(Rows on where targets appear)
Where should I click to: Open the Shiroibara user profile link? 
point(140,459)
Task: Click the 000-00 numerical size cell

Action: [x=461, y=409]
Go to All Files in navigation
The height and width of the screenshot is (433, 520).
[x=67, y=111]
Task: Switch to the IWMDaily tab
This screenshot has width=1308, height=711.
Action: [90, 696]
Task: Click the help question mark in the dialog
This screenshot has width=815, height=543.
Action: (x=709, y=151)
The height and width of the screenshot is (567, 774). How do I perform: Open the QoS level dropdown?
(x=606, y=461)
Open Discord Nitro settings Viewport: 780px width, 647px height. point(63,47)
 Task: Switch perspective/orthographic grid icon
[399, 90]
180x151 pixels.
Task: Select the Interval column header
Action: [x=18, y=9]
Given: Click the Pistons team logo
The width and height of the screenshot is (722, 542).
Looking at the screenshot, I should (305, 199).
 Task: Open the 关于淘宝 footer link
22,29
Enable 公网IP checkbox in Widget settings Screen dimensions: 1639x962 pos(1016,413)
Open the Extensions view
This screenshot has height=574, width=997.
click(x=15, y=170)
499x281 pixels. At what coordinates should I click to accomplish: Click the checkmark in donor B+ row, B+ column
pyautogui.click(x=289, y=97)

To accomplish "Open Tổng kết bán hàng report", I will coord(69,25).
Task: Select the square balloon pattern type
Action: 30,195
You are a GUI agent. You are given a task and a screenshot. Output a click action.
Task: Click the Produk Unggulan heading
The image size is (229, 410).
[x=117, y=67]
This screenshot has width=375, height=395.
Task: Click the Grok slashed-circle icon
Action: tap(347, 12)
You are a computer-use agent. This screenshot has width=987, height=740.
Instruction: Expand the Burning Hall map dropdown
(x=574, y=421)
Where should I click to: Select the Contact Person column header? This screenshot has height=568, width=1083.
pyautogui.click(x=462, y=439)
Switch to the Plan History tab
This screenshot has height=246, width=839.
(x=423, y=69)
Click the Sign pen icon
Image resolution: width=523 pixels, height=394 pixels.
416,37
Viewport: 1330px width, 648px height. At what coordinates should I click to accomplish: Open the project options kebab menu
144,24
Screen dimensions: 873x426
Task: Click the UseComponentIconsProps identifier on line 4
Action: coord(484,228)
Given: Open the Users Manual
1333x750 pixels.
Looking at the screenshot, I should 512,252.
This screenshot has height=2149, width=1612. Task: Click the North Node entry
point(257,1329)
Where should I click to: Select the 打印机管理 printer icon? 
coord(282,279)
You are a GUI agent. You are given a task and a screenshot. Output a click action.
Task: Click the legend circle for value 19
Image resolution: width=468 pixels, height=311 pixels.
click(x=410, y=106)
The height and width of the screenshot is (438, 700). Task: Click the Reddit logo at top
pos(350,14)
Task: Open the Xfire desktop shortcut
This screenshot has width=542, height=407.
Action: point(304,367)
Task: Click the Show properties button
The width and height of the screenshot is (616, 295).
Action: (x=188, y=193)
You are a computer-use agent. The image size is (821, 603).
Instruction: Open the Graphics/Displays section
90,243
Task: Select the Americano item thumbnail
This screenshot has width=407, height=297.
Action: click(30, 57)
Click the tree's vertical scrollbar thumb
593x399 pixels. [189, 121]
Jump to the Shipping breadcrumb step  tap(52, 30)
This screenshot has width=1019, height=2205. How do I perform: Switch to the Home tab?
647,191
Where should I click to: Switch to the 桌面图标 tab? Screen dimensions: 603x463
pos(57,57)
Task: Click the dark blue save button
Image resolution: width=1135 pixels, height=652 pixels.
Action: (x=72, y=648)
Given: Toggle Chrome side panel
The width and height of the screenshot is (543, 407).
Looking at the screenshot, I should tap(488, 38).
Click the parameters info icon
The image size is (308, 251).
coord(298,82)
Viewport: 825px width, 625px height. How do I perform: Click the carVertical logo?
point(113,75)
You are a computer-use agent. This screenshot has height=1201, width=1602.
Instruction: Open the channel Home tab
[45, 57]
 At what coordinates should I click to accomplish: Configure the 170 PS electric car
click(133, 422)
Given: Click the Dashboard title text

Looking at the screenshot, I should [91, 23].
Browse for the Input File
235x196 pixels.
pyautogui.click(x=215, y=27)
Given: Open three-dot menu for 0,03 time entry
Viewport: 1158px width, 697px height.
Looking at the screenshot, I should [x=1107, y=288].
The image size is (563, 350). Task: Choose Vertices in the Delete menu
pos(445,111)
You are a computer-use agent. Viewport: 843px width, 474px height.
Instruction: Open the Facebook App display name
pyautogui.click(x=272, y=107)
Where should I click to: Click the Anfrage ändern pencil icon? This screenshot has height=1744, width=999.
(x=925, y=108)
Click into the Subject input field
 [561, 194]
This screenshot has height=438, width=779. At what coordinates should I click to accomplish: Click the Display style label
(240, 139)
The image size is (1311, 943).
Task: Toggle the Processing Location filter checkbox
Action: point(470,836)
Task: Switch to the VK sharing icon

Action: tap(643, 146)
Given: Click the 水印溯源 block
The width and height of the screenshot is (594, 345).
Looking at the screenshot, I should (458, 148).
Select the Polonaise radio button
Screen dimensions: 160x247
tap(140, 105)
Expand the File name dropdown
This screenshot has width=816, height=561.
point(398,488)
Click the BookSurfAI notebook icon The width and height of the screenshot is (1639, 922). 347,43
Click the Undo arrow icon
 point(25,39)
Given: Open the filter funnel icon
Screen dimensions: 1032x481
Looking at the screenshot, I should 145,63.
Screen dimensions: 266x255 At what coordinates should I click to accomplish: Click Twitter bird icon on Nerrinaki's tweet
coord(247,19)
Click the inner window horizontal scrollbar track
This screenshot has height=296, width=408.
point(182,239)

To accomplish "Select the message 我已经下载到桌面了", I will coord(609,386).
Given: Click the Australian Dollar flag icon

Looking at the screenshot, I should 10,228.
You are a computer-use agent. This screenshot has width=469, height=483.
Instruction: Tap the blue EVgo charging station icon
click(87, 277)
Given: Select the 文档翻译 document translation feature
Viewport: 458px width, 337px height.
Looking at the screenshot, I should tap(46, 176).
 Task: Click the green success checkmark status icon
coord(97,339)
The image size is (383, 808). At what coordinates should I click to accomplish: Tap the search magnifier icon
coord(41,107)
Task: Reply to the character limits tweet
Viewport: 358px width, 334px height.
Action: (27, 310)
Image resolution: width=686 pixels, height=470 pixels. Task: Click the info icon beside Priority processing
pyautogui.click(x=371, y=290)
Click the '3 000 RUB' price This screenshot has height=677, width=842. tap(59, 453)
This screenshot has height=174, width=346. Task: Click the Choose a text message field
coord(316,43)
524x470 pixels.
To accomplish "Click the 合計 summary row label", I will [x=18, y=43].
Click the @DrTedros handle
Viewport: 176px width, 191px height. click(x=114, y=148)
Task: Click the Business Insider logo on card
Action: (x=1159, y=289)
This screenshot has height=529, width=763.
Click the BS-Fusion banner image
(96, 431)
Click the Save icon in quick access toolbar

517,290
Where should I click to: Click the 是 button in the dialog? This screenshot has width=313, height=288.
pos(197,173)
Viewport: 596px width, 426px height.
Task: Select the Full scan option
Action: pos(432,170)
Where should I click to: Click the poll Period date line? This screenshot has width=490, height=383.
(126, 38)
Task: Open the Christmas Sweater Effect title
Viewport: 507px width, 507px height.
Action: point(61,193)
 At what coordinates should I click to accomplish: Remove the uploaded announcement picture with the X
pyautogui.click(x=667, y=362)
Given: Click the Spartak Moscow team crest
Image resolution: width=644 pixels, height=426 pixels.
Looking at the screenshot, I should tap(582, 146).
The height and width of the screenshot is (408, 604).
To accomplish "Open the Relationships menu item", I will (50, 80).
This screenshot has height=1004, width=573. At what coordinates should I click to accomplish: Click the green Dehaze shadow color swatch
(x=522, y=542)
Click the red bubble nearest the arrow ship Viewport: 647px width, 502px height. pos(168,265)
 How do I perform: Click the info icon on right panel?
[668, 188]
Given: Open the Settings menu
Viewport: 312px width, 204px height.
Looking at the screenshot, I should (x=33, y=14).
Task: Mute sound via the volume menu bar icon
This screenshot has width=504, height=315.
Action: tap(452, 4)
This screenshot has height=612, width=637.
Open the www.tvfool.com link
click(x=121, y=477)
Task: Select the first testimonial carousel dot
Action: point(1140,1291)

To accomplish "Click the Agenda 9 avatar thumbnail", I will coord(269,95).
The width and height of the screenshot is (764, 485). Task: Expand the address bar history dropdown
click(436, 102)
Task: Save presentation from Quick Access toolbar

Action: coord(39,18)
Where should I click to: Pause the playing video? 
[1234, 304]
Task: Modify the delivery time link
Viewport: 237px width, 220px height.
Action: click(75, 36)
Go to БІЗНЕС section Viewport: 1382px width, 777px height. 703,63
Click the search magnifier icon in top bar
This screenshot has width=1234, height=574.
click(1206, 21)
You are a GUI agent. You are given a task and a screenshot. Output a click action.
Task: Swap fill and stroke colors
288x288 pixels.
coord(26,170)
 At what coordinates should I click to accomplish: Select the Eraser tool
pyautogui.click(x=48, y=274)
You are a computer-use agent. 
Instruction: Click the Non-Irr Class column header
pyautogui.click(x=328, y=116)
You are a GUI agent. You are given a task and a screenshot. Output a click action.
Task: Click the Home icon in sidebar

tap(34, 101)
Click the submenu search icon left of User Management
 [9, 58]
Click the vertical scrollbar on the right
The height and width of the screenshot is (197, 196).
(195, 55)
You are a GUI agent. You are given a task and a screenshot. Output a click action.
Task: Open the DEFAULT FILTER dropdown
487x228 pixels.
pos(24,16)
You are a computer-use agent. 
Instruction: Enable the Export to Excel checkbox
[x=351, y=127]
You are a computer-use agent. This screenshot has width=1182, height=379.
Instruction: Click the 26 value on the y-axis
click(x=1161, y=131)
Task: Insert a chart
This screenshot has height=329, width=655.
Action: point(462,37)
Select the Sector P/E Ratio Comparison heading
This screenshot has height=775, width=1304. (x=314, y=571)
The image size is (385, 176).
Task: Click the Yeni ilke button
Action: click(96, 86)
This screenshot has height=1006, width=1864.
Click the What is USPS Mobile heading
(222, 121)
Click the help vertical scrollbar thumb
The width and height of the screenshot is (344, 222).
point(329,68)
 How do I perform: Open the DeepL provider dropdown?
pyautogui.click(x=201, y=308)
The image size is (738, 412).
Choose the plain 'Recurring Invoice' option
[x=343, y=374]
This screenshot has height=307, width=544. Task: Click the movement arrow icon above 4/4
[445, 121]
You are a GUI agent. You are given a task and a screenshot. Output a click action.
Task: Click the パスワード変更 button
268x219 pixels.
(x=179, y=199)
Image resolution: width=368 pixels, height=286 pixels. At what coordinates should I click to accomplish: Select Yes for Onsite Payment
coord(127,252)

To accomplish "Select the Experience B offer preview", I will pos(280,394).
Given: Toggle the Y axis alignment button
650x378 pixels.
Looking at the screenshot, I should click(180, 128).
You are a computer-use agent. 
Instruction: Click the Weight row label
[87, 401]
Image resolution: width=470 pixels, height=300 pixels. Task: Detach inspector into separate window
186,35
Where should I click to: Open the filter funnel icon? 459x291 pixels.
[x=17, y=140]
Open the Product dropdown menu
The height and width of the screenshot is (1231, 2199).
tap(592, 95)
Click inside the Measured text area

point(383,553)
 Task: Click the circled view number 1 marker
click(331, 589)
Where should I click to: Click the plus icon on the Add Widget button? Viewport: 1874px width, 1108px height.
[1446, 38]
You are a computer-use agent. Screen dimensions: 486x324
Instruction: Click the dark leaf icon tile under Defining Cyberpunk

- _The request_: Can you repeat the stretch of the listing above from the line containing "Click the help vertical scrollbar thumb" through the line containing "[x=343, y=374]", both included, reproducing each line word for word?

- _Task response_:
Click the help vertical scrollbar thumb
The width and height of the screenshot is (344, 222).
point(329,68)
 How do I perform: Open the DeepL provider dropdown?
pyautogui.click(x=201, y=308)
The image size is (738, 412).
Choose the plain 'Recurring Invoice' option
[x=343, y=374]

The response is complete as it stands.